Disaster recovery testing

Disaster recovery, business continuity and resilience are often confused.

To many companies the term business continuity relates to the ability of the organization to continue functioning following a major problem. Disaster recovery usually refers to the IT side of business continuity; to cope with a major problem affecting IT systems, covering both the data centre and the desktop. Resilience (also used mainly as an IT term) tends to refer to the ability to recover from a problem on the main site of the company, such as ensuring server machines have dual power supplies.

This therefore means that resilience can form a part of disaster recovery which in turn forms the IT part of business continuity. All companies needs a combination of the 3 areas above to be able to survive whatever is thrown at it.

Resilience in IT terms includes:

  • Dual power supplies for critical computers
  • Uninterruptible Power Supplies (UPS) for critical systems and network equipment
  • RAID or mirrored (which is also a type of RAID) disks to preserve important data
  • Clustered servers

Resilience goes further than just ensuring that IT equipment is protected (to a degree). It can also be applied to the wider areas of the company, for example, ensuring that more than one telephone supply company is used, multiple electricity suppliers provide the necessary power and that multiple ISPs (Internet Service Providers) are used. Each of these actions reduces (but does not eliminate) any risk to the business.
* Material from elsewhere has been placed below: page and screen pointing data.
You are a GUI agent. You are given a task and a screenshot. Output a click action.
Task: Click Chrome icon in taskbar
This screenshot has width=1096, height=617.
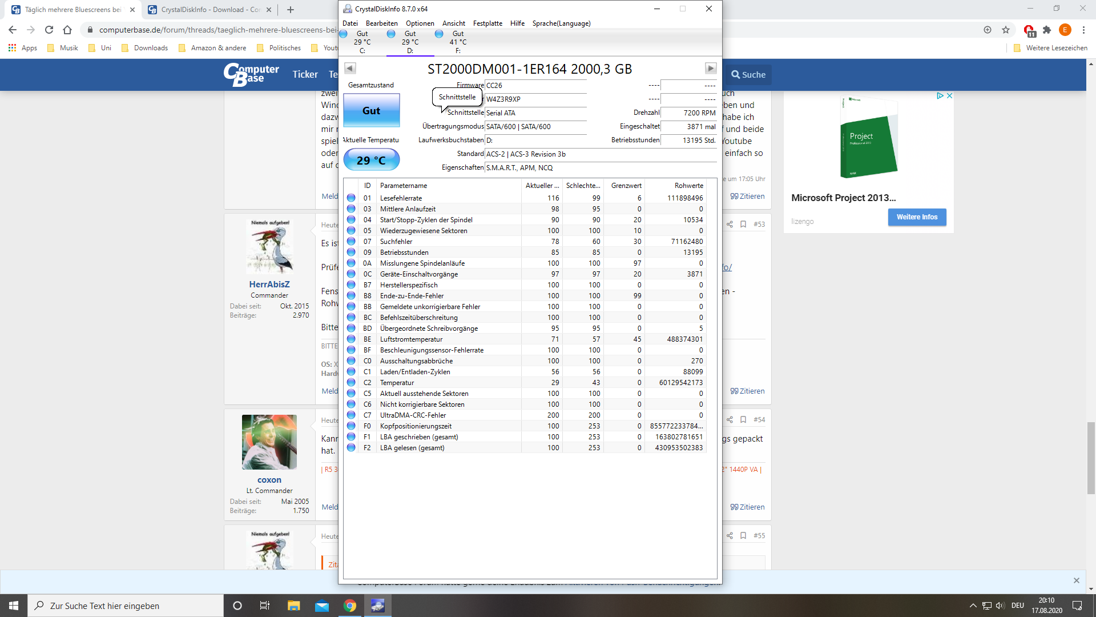point(350,606)
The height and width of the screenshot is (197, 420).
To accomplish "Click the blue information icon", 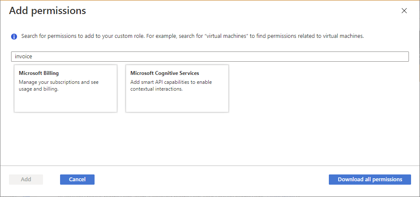I will click(x=14, y=37).
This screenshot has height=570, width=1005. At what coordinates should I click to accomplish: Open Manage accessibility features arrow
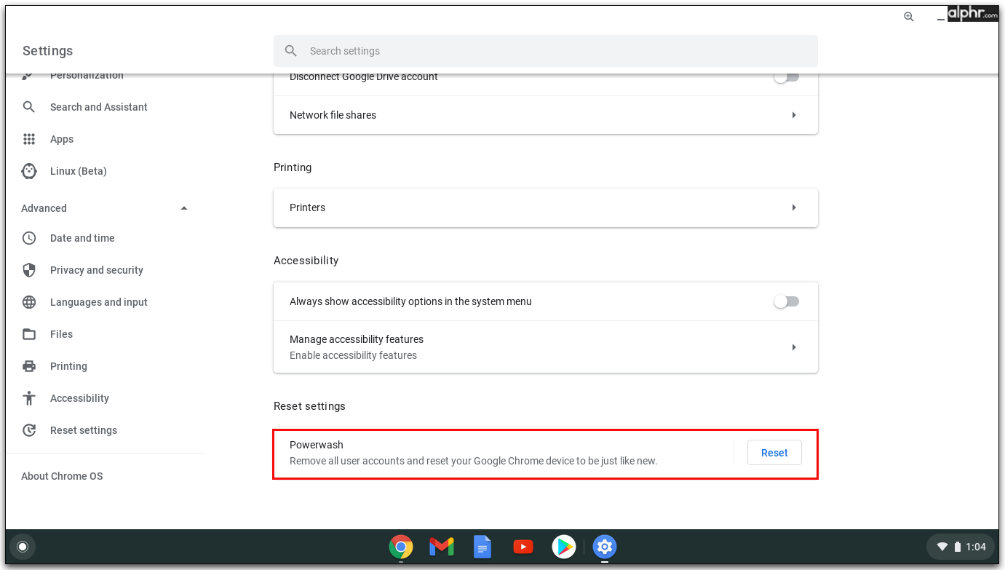(x=794, y=347)
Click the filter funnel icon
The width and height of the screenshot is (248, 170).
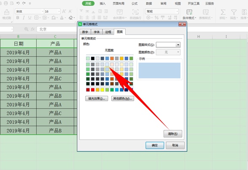234,12
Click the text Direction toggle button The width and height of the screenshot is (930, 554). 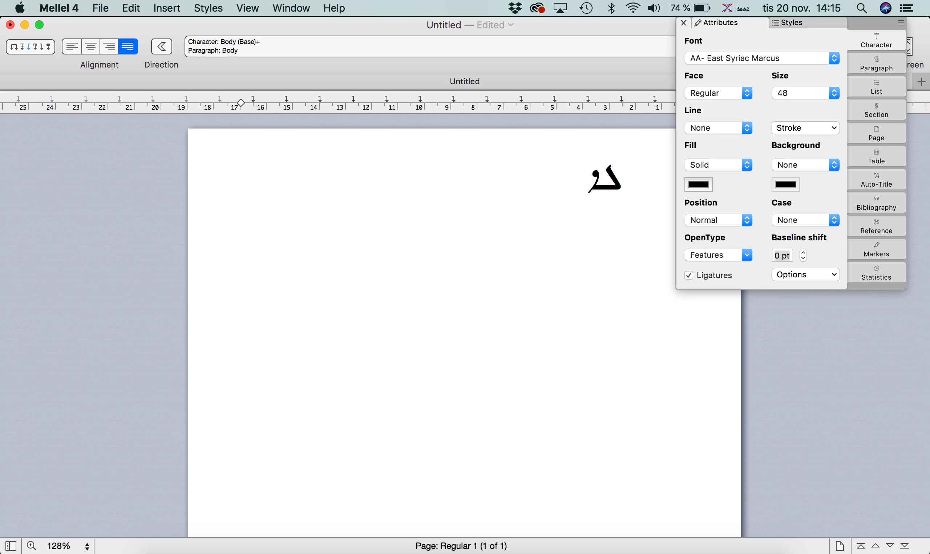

All the work employed to ensure resilience, disaster recovery and business continuity is wasted if everything is not tested correctly. Testing must be performed based on risks to the business, as these are the only types of risk that really matter. Although the items above concentrate on the IT aspects of any organisation, it is the business side that matters but there are few businesses today that would continue to exist without their computers and systems.